A pesar de que la historia sea similar y revisada hasta el hastío en otros medios, uno de los problemas más enfermantes del último volumen serie fue el pésimo desarrollo de los personajes. Qué son villanos, qué son héroes, que vuelven a ser villanos, que vuelven a ser héroes, que no son ni chicha ni limonada.  Las rutas que han seguido algunos personajes tienen poco y nada para ser rescatados, mientras otros son tan innecesarios que piden a gritos que una visita permanente al patio de los callados. Sus ‘cambios de corazón’ continuamente son tan anunciados, que una vez que suceden ya no representan sorpresa alguna. Peor aún, existen casos como el  de Nathan Petrelli (Adrian Pasdar) que para transformar sus motivaciones tienen una justificación sencillamente paupérrima y poco coherente, en especial en el último episodio del volumen 3.

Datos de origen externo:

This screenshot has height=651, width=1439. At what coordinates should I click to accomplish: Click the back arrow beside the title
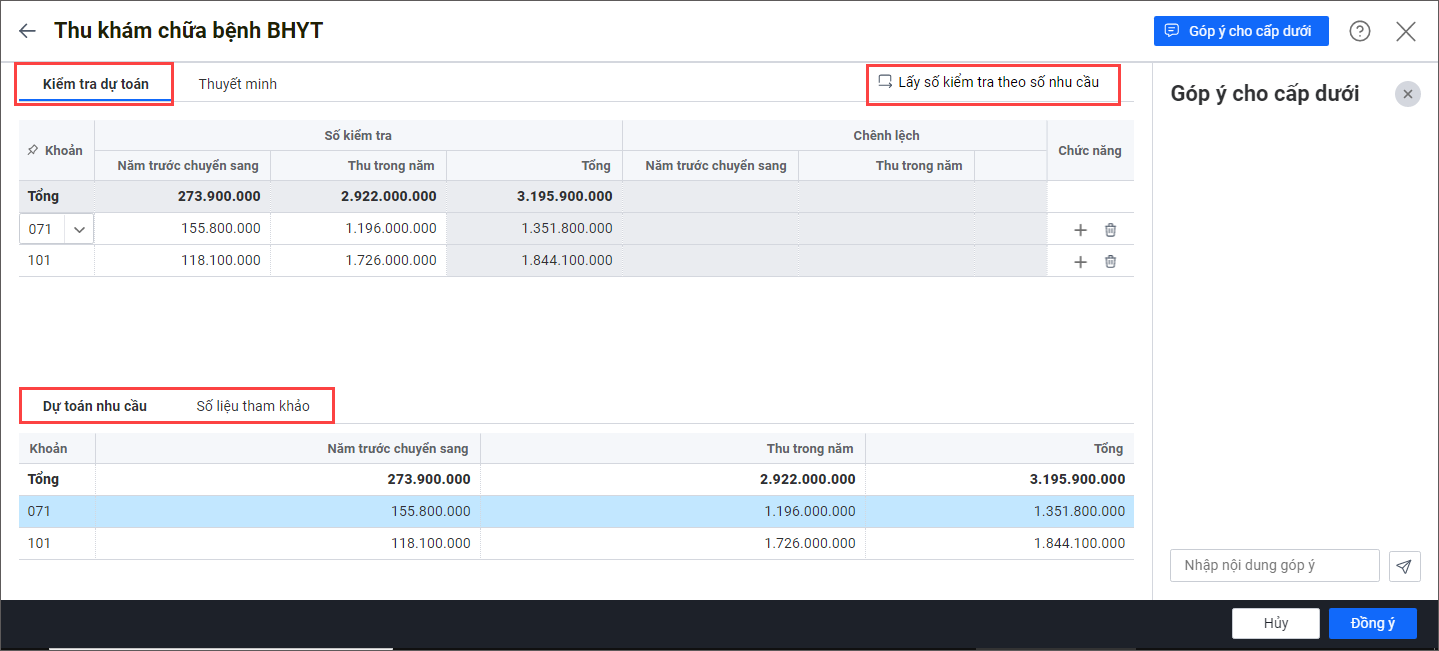[27, 31]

Además, a pesar de todo el desvirtuamiento, el hecho de eliminar y usar de forma insípida a uno de los personajes más interesantes – Elle Bishop (Kristen Bell) – representa claramente las malas decisiones que constantemente se dieron en el equipo realizador, y que promovieron la baja de rating que sufrió el programa en esta última temporada. Aunque la serie se ha estado caracterizando por tener un sobrepoblamiento de personajes innecesarios, o otros que ya aburren, cada historia ha estado a la deriva alejando en grupo a este barco con inconsistencias e incoherencias que han hastiado con su constante y trillada visión de salvar al mundo. En ese sentido, aquello de mostrar que los personajes eran capaces tanto para lo bueno como para lo malo se transformó en un fallo continuo. Alargaron demasiado el chicle.

Queda esperar que con el cierre del deficiente tercer volumen, la nueva entrega de la serie se enfoque en desarrollar a los personajes por vertientes que no caigan en trillados elementos que permitan comparaciones con otros productos heroicos y se alejen de las incoherencias, ahora que finalmente los héroes deberán salvarse a si mismos.